A family line of credit works differently from a standard loan. Instead of handing over the full amount on day one, the lender commits a maximum — a credit limit — and the borrower withdraws it in stages, called draws. Each draw starts accruing interest from its own date, so you only ever pay for the money that has actually been taken.
This guide explains how to set one up in Family Loan Tracker and how the interest is worked out.
Draws vs. repayments: the one distinction to keep straight
These two are easy to confuse, so keep it simple:
- A draw (or withdrawal) is money moving from the lender to the borrower. It increases the outstanding balance, because more of the credit line has been used.
- A payment is money moving the other way, from the borrower back to the lender. It decreases the balance.
A draw takes money out of the line; a payment pays it back. Everything else follows from that.
When a line of credit makes sense
A single lump-sum loan is fine when the borrower needs all the money at once. A line of credit fits when the money is taken in stages over time, for example:
- A home renovation paid out as the work progresses.
- Tuition or living costs released each semester.
- A runway for a small business drawn down as it is needed.
Because interest only accrues on what has been drawn, the borrower is not charged for money that is still sitting unused in the commitment.
Setting it up
- Log in and click Create loan.
- Set the loan amount to your credit limit — the maximum you are committing to the line (for example, $350,000).
- Turn on "Line of credit (multiple draws)."
- Add each draw: an amount and a date. Add as many as you need.
- Set your first payment date as usual.
The toggle is available to logged-in users on the full loan form (and in the Loan Agreement Generator), not on the quick start form.
How the interest is calculated
Each draw compounds daily from its own date. Interest is charged only on the amount actually drawn, never on the full credit limit. If a draw is dated in the future, it simply adds nothing to the balance until that date arrives.
On the loan page you will see a Line of Credit Draws card showing every draw, your total drawn, and your remaining available credit (credit limit minus what has been drawn).
A worked example
Say the credit limit is $350,000 at 4% and the borrower draws:
- $200,000 in October 2026
- $100,000 in March 2027
- $50,000 in January 2028
Each tranche begins accruing 4% daily compound interest from its own date.

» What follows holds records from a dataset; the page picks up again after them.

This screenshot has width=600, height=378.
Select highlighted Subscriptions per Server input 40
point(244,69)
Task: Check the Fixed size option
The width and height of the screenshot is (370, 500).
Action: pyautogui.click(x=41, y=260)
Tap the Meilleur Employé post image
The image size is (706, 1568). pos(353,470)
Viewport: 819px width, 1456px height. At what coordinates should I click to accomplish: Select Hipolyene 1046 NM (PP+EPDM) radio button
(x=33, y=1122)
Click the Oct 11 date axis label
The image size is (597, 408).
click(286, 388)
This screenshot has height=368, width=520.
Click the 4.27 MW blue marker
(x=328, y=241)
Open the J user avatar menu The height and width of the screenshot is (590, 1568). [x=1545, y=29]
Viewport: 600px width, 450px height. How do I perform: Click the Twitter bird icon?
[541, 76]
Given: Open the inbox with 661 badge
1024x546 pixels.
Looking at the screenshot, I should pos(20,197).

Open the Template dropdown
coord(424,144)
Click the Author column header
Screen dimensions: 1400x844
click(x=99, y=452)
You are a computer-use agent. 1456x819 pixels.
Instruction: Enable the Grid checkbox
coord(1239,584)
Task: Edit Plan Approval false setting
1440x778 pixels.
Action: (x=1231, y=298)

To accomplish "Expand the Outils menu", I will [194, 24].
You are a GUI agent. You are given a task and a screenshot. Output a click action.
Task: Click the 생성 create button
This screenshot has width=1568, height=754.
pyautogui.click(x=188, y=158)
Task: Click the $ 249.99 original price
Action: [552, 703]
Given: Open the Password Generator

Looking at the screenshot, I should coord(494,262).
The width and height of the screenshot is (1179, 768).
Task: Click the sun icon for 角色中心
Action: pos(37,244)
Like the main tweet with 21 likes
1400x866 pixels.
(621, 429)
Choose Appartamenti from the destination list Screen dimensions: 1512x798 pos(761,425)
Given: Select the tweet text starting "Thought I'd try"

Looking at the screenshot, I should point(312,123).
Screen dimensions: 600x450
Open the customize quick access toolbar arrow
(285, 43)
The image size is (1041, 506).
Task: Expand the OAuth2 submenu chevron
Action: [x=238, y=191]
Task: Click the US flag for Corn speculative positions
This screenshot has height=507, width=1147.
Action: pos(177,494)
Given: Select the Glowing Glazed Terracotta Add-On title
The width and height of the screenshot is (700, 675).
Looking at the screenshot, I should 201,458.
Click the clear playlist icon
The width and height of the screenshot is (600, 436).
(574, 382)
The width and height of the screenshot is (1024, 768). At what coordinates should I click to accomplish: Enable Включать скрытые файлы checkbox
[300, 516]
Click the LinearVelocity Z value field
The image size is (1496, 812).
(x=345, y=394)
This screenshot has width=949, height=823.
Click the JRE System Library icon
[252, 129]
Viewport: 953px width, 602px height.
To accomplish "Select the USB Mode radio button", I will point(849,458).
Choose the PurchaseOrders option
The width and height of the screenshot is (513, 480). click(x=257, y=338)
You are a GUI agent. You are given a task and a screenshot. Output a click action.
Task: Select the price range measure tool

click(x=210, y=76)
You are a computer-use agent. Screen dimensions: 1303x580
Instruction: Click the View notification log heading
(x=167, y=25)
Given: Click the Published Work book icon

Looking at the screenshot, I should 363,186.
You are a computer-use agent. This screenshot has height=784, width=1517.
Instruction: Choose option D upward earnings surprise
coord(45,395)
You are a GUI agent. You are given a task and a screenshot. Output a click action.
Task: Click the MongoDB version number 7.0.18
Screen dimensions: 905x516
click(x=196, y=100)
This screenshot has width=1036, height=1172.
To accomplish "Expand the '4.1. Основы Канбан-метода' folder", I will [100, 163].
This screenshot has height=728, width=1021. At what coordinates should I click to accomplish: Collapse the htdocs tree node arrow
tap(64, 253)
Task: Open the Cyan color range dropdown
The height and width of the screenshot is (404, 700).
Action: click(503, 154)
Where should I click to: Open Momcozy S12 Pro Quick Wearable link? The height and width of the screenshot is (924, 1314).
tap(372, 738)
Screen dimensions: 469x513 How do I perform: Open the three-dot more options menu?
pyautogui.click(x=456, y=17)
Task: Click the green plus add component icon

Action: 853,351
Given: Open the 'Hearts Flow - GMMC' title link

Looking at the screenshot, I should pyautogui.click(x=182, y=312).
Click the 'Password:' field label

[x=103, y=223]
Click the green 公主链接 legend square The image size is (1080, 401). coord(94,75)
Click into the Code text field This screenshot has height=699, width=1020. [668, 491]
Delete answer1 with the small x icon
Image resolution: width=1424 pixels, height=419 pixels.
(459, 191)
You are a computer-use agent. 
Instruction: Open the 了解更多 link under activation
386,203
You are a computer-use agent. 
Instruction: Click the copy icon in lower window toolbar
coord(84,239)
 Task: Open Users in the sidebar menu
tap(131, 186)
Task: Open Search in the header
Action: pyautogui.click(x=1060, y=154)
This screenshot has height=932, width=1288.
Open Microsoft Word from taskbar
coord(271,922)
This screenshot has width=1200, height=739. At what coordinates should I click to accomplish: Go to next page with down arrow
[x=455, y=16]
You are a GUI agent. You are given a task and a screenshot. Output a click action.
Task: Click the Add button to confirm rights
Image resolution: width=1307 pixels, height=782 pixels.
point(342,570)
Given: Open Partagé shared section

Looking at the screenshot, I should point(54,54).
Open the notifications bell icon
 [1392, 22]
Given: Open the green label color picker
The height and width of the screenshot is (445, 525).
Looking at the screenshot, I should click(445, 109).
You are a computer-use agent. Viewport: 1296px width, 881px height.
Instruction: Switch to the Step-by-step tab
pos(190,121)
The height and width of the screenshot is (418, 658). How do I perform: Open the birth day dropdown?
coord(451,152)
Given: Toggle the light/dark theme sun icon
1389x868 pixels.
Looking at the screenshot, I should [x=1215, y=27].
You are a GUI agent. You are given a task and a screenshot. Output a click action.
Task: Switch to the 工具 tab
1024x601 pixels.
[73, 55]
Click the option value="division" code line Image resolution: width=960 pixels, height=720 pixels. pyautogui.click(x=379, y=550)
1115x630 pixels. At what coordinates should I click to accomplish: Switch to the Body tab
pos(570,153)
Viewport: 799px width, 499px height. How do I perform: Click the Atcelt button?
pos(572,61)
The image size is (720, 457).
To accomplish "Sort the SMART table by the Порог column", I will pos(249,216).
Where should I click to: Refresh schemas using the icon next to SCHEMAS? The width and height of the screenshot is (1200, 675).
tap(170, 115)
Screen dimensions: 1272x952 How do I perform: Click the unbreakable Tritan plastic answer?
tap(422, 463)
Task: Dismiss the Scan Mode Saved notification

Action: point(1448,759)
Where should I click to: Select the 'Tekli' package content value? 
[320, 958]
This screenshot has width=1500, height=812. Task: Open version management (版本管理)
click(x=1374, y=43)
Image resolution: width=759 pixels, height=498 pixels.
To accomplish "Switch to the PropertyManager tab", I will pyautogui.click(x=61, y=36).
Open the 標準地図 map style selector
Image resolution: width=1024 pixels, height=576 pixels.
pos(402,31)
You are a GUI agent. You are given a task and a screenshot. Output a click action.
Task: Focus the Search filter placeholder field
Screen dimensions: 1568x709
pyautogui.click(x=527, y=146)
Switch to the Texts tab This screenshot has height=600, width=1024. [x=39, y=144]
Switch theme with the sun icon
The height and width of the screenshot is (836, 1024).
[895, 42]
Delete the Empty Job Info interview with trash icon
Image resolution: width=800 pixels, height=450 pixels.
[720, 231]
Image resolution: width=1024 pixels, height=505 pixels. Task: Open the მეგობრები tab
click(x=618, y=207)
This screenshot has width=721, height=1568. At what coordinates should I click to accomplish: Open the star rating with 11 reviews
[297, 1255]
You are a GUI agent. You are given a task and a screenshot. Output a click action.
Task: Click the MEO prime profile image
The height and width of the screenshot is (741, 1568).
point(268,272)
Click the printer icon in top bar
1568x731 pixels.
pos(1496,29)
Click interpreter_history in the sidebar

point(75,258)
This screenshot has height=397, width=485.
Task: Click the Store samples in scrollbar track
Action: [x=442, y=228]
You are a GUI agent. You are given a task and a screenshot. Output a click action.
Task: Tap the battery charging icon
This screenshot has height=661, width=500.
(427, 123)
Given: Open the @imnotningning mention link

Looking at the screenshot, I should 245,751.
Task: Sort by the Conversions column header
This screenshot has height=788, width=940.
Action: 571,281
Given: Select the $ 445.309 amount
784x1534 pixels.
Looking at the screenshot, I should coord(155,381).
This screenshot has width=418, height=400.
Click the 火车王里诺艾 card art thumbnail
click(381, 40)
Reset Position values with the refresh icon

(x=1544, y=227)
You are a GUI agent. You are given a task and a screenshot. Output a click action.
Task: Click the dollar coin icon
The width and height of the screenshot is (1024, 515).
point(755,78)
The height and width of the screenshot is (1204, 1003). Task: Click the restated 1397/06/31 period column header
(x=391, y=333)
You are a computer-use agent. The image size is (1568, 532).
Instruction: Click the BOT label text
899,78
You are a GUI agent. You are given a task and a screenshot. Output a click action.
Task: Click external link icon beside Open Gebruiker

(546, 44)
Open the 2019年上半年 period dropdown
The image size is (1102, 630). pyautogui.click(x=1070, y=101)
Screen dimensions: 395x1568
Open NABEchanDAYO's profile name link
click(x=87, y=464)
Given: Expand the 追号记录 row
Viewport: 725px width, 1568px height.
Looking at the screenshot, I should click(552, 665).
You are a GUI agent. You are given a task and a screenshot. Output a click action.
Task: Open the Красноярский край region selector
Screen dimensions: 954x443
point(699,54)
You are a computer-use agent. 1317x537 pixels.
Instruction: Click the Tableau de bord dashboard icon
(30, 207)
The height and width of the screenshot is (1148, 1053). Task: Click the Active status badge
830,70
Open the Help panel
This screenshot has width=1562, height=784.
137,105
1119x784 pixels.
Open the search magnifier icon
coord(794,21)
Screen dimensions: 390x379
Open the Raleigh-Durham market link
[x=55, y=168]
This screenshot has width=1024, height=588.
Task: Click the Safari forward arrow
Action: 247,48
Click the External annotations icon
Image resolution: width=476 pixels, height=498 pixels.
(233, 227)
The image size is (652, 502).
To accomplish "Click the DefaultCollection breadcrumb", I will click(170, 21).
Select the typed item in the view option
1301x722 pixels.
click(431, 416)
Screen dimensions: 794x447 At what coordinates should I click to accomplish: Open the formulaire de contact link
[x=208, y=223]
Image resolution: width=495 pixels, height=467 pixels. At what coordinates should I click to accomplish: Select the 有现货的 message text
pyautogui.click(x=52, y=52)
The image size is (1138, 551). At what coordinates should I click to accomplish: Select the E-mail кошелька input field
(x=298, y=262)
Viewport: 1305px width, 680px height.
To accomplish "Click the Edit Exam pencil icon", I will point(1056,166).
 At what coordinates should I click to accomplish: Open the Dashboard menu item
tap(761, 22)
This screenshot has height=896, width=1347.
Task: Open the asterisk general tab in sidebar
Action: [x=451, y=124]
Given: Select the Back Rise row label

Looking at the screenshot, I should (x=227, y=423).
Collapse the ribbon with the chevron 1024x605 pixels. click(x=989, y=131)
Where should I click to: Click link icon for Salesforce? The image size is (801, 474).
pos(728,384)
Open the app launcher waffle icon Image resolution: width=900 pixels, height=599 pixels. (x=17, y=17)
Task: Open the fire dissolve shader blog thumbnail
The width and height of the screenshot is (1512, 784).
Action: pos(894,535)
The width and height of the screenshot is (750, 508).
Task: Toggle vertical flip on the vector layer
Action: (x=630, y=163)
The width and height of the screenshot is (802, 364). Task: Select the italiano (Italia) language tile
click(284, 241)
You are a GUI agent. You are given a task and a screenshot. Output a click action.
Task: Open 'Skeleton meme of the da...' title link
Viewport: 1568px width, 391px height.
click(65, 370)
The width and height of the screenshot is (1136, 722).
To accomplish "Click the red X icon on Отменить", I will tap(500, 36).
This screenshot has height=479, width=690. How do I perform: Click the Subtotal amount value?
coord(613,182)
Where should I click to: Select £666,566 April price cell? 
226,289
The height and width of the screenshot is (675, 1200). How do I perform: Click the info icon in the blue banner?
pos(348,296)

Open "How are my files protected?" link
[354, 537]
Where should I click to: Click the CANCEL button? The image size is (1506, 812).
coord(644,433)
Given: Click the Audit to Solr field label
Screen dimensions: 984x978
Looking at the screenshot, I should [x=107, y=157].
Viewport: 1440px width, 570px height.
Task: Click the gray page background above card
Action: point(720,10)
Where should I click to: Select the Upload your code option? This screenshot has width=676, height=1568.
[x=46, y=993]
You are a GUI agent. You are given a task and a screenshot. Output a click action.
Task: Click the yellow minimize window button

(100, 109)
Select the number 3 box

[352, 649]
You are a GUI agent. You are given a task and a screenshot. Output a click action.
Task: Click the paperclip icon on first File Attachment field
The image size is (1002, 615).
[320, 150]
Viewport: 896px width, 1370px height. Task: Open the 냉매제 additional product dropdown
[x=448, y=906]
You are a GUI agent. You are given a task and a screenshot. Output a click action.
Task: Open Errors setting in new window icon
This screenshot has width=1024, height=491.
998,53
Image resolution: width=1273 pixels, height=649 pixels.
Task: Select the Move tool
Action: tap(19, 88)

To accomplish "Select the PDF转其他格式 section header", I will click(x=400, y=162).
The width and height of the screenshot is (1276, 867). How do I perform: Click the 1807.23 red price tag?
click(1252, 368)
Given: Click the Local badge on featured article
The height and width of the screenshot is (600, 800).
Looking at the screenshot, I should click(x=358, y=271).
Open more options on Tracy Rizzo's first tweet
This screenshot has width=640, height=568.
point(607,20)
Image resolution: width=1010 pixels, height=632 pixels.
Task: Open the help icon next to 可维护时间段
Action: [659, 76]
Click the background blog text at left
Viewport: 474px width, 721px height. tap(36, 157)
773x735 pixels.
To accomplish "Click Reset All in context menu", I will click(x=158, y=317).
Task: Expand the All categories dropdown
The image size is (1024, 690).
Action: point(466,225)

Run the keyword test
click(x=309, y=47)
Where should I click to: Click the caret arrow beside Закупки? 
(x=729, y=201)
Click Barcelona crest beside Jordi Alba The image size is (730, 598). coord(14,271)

By the first payment date, the accrued interest across all three draws is capitalised into the balance, and the repayment schedule is built from that combined amount. The full $350,000 was committed, but interest only ever ran on the money that had actually been taken.
Current limitations
This first version covers the most common case:
- All draws must be dated before the first payment date. Draws that land after repayments have started (a true revolving line) are on the roadmap.
- Draws are set when you create the loan. The ability to add further draws to an existing line of credit afterwards is coming soon.
If your draw schedule is already known, enter every draw up front when you create the loan and you are set.